DATA FOR THIS EXERCISE START
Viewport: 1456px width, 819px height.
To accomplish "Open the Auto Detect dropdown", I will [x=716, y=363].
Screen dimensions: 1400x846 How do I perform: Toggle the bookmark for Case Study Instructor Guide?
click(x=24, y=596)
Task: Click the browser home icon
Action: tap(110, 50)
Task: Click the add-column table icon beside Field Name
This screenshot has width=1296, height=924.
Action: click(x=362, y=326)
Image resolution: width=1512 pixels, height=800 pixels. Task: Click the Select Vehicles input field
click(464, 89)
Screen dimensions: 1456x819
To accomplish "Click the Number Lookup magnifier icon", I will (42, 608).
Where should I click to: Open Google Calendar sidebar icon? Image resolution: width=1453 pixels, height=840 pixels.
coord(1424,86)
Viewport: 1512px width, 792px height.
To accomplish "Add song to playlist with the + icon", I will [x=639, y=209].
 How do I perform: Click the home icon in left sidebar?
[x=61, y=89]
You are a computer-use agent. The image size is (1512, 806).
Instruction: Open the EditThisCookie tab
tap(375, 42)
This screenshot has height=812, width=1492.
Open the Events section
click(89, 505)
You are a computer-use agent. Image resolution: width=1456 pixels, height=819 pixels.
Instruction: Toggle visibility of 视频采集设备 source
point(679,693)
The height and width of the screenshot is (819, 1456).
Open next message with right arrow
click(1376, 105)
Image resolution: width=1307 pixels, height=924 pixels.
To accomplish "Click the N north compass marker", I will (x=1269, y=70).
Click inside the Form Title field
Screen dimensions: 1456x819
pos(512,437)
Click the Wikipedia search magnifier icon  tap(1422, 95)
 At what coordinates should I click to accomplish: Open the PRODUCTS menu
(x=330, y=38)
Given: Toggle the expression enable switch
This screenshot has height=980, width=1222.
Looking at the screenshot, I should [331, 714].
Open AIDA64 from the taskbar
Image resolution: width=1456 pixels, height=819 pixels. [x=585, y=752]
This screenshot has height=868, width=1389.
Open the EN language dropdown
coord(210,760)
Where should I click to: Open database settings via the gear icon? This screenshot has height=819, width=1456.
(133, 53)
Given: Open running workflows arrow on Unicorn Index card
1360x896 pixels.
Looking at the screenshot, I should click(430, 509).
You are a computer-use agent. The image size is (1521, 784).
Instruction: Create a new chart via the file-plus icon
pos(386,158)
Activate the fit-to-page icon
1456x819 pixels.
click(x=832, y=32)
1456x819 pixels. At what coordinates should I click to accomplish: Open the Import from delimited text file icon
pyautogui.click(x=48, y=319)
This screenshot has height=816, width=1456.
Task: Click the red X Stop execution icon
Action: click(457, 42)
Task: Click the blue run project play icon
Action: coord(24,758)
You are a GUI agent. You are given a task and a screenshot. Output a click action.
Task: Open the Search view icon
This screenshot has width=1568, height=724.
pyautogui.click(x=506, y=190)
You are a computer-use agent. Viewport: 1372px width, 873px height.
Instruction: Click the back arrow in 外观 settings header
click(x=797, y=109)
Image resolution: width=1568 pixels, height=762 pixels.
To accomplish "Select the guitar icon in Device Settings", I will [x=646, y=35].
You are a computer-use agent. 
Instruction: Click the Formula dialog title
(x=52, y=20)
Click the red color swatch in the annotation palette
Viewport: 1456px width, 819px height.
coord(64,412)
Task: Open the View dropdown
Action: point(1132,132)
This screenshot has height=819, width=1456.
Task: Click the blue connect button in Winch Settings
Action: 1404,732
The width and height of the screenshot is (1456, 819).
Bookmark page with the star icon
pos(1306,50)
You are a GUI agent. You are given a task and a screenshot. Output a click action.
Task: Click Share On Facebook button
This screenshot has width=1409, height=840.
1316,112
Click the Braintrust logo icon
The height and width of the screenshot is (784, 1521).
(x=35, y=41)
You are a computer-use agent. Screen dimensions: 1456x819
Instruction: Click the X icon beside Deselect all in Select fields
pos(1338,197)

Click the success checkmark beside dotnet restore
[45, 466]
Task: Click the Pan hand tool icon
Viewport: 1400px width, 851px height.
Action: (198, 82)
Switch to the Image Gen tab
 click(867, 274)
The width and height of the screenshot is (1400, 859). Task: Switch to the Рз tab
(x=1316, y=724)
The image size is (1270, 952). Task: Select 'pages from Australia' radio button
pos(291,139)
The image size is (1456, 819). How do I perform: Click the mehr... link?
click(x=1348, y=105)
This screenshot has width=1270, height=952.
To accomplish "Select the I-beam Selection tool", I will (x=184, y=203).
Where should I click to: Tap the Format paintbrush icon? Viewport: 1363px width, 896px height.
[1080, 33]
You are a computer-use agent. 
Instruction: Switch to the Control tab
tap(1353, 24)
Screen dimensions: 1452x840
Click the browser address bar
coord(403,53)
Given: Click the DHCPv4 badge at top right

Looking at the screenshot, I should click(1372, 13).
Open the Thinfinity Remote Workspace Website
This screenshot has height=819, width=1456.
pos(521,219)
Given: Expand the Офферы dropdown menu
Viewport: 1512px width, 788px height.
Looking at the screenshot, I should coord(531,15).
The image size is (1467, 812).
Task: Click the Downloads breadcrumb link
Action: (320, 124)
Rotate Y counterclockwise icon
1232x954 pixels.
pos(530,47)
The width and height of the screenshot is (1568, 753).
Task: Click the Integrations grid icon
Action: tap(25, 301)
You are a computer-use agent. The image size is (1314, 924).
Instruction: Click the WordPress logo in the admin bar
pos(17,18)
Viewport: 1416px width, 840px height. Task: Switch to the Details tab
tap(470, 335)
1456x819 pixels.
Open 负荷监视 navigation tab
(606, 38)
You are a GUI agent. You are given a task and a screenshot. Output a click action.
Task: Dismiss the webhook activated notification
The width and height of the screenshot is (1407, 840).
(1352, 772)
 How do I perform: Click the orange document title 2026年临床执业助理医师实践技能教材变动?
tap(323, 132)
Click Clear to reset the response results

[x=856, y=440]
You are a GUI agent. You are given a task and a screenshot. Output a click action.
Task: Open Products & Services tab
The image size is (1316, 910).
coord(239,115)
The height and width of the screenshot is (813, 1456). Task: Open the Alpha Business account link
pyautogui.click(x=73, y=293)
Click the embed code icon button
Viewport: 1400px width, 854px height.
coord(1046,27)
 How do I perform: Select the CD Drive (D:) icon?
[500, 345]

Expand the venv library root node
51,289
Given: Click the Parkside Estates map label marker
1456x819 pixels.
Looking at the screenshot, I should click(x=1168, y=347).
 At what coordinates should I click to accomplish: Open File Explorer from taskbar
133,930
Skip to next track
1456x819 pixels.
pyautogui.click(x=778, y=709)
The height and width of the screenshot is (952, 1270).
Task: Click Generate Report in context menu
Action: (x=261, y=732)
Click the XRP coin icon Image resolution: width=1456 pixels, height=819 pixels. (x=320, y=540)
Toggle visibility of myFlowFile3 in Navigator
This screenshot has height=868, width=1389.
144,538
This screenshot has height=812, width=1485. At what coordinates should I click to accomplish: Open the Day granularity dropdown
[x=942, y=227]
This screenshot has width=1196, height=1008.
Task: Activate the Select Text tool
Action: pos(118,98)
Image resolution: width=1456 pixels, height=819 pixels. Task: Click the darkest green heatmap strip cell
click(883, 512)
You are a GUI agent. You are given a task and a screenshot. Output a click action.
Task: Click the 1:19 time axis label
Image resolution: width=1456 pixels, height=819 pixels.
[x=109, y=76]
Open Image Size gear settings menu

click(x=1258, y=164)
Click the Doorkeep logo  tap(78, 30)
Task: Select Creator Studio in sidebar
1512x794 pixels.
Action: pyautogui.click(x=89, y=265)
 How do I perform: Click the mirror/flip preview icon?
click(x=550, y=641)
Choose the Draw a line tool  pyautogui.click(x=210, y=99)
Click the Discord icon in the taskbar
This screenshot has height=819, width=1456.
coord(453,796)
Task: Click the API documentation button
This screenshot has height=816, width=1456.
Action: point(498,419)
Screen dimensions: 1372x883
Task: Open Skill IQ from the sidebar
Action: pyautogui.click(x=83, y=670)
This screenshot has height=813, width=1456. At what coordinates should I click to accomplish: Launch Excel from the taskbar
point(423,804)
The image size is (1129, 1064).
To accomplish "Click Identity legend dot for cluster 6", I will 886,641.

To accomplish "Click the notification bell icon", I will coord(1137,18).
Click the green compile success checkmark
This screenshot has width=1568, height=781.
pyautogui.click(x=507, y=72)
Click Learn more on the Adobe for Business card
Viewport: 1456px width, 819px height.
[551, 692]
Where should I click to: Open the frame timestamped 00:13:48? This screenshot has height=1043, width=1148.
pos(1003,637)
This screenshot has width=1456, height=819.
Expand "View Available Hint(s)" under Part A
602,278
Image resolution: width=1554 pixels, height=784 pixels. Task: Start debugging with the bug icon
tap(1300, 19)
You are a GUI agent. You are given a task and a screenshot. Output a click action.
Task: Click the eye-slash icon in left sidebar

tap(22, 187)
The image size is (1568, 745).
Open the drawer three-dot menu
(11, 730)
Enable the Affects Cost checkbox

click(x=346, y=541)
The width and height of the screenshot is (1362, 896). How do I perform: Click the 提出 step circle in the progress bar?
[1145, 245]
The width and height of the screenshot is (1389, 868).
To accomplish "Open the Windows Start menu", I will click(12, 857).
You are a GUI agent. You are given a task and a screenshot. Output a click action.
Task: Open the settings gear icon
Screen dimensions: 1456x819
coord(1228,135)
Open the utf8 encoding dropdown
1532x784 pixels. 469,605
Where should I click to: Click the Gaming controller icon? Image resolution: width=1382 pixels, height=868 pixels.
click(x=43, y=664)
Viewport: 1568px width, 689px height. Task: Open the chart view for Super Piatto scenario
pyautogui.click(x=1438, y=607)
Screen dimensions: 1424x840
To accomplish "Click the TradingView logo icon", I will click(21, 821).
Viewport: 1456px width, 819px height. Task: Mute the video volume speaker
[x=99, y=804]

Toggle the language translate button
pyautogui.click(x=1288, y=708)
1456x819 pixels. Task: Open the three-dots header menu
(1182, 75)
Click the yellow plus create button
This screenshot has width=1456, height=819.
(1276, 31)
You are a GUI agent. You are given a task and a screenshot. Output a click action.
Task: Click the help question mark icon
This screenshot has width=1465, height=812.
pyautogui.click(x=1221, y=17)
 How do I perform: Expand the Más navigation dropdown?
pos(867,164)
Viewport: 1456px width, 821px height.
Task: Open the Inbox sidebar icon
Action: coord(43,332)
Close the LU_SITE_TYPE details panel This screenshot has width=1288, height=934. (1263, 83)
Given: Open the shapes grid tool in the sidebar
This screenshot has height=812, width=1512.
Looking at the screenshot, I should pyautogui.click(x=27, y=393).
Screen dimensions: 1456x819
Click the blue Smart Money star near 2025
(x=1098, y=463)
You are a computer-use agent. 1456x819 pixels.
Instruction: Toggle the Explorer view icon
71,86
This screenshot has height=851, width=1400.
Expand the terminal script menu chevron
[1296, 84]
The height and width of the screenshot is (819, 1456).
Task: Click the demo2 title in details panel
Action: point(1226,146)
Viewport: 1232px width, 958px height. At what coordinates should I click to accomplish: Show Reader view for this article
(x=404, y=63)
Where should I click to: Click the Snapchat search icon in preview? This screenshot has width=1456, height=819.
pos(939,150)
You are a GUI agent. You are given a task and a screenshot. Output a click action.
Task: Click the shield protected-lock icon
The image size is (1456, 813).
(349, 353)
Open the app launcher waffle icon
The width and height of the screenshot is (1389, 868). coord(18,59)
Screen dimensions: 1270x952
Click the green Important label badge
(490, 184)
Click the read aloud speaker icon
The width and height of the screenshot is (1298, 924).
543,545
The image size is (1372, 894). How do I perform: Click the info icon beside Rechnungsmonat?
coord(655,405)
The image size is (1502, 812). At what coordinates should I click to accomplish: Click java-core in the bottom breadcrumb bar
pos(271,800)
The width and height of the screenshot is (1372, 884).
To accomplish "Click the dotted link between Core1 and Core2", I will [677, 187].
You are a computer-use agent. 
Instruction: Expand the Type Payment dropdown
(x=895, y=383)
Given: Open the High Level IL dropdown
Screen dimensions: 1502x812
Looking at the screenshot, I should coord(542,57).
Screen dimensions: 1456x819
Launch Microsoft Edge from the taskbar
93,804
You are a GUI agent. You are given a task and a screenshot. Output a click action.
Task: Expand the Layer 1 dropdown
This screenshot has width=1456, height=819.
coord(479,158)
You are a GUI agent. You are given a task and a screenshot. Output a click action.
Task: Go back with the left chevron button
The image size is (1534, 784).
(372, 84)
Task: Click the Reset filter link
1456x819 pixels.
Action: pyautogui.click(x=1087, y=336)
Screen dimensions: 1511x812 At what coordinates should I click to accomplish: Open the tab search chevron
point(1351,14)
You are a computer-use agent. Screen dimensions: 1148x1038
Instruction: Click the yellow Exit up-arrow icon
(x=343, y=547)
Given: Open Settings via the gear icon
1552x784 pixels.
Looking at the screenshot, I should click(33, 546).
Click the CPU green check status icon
DATA FOR THIS EXERCISE END
:: ABOUT THIS TASK ::
Work out how many lines of the material contain the word "magnifier" and answer with that number only.

:: OUTPUT FOR THIS EXERCISE ::
2